WHAT THE TASK ASKS → Show every line in the material below in which the string "Given" appears.

SUPPLIED MATERIAL →
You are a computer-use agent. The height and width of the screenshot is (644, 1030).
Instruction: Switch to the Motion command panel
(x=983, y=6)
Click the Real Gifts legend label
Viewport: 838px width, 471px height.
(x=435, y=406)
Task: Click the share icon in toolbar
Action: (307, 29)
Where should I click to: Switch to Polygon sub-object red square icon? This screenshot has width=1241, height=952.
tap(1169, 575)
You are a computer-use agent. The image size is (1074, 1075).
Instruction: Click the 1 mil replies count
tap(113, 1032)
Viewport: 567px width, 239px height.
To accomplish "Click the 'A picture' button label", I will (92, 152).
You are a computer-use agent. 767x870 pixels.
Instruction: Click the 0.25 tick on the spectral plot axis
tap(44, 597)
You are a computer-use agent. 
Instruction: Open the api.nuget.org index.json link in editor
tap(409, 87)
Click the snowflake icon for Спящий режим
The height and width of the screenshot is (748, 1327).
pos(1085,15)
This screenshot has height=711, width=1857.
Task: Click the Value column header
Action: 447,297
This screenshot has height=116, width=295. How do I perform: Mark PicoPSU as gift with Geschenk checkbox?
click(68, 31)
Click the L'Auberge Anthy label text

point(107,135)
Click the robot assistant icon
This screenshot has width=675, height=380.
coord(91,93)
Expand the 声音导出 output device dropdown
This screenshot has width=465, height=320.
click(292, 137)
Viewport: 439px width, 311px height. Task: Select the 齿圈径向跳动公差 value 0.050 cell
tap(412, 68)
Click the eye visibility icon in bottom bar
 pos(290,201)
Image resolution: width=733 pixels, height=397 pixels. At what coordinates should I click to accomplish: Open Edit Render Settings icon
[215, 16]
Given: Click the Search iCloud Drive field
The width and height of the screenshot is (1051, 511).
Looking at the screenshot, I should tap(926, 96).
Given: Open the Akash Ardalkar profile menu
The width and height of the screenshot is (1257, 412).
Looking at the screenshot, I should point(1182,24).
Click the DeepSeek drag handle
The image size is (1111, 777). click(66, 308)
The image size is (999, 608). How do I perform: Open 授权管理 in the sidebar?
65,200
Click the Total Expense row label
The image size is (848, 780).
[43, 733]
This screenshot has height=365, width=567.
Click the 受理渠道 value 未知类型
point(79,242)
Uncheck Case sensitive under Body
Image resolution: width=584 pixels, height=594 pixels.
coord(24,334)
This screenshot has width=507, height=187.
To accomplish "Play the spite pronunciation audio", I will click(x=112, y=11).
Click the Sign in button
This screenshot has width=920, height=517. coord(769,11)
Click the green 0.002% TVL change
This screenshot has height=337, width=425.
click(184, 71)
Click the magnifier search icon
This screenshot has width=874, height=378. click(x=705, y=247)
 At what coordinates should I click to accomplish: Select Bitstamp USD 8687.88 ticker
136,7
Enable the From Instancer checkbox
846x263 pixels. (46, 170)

EXERCISE RESPONSE →
Given: Click the Search iCloud Drive field
Given: Open the Akash Ardalkar profile menu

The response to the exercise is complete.